発達障害

発達障害とはなにか徹底解説【診断されたら変わること】

ぼやけた光

こんにちは、むじまるです。
(@mujimaruADHD)

発達障害について知りたい人

発達障害ってなんだろう?
具体的にどんな症状があるのかな。ネットを見てたりすると自分も当てはまってる気がするんだけど…発達障害と診断されるのも、それはそれで不安。診断されたらどうなるのかも知りたい。

今回はこのような疑問に答えていきます。

この記事を書いている私は、大人になって発達障害の診断を受けました。発達障害と診断されて1年が経過。

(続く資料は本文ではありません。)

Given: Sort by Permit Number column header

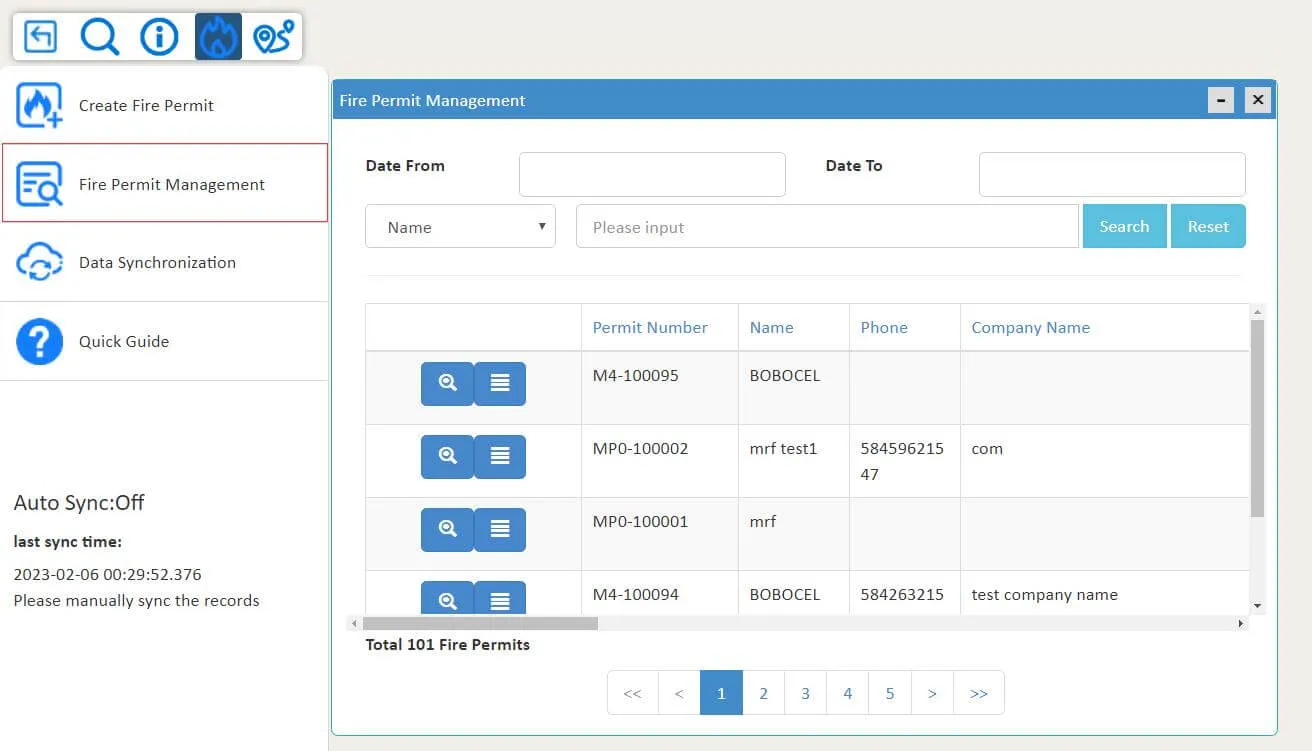Looking at the screenshot, I should 650,327.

現在もメンタルクリニックに通院しつつ、生活の工夫や改善をして生きています。

発達障害って一体なんなんだ…。
そんな不安を抱えているひとに向け

・発達障害とは何者なのか
・発達障害と診断されてからの変化

について、お話ししていきます。

仕事や人づきあいで「生きづらさ」を感じている方は、発達障害を知り診断を受けてみるのも、ひとつの手だと思います。

発達障害とはなにか

森の中の霧がかった道

極端に、ざっくり言うと、発達障害とは「尋常じゃないくらい空気が読めず、尋常じゃないくらいうっかりしている」一般社会ではめちゃくちゃ生きづらい障害です。

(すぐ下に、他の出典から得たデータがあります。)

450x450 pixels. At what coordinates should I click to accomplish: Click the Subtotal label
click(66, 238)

みなさんわかると思いますが、空気が読めないとグループや組織になじめませんよね。うっかりミスが多いと、仕事や人間関係に直結して影響が出てしまいます。

このように社会生活において、著しい困難を生じることが「障害」なわけですね。

発達障害の原因

発達障害の原因は、じつのところ現在も研究中で。はっきりとしたことはわかっていません。

有力な説としては、生まれつきの脳機能障害により、脳内の神経伝達物質のバランスが崩れている。それにより社会不適応を起こしているというのがあります。

いわゆる病気ではないので「完治」という概念はありません。

ここに絶望してしまう人も多いかと思います。ですが、いろんな治療や工夫を組み合わせて、生活の質をあげていくことはできるので安心してくださいね。

ほかの精神疾患と間違われることもある

ミスの多さや生きづらさから病院を受診したら「うつ病」と診断された。治療薬を飲み通院するも、一向に快方へむかわない。

診察を続けていくと、じつは根底に発達障害がかくれている事がわかった。

主治医いわく、そういったことはわりとよくあるそうです。表面の症状だけに囚われてしまい、発達障害を見過ごしてしまうんですね。

とはいえ、発達障害の生きづらさから二次障害などで、うつ病やパニック障害などの精神疾患の症状がでることもあります。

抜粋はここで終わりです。